With regard to the clinical significance of our findings, we have previously provided strong presumptive evidence that the loss of AQP3 protein expression is associated with worse progression-free survival in patients with pT1G2/G3 carcinomas, and we hypothesize that this could also apply to muscle-invasive tumours [10]. Even if the loss of AQP3 was due to dedifferentiation only, it is noteworthy that in the present series, 55 % of grade 3 carcinomas expressed the marker. Assuming that AQP3 is an independent marker of disease progression, the expression status in the primary transurethral resection specimen could serve as a novel marker that helps urological surgeons select candidates for early cystectomy (AQP3-negative T1G3) versus patients who may benefit from BCG treatment (AQP3-positive immunohistochemistry). Similarly, if the loss of AQP3 in pT2G3 patients turns out in current studies to be associated with lymph node micrometastases, this could help select patients who are candidates for neoadjuvant chemotherapy. However, this is hypothetical since the prognostic value of AQP3 in terms of recurrence, progression and survival of patients diagnosed with UC needs to be confirmed. These issues are the subject of current studies using the clinicopathological parameters of a large cohort of patients with UC of different grades and stages.

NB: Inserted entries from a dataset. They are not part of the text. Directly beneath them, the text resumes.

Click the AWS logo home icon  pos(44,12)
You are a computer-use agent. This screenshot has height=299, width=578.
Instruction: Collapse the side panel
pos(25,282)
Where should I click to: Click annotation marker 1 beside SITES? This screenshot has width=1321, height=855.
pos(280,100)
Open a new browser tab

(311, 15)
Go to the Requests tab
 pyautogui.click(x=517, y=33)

Conclusions from our results may be limited as we performed an observational study on a limited number of selected UC specimens. Regarding our in vitro results, the effects of siRNA-mediated AQP3 silencing on biological endpoints relevant to tumour progression (proliferation, migration, invasion, resistance to apoptotic stimuli, etc.) in one or more cell lines would strengthen the dataset and add some mechanistic insight into how changes in aquaporin expression may regulate tumour biology. Future studies, using our relevant in vitro models, will aim to address these aspects in order to understand the importance of the loss of AQP3 expression in UC and its underlying molecular mechanisms.

Conclusion

This is the first study to demonstrate that several AQPs are expressed in human UC cell lines and tumour biopsies of UC. Our results indicate that there is a significant correlation between AQP3 protein expression and tumour stage and grade, with a progressive loss of AQP3 expression in more malignant tumours. Whether AQPs play any biological role in the carcinogenesis and progression of UC and, in particular, whether this could be of prognostic or therapeutic value have yet to be determined. However, our observation of a unique AQP3 deregulation pattern in UC may be of clinical importance and implications, which merit further future investigations.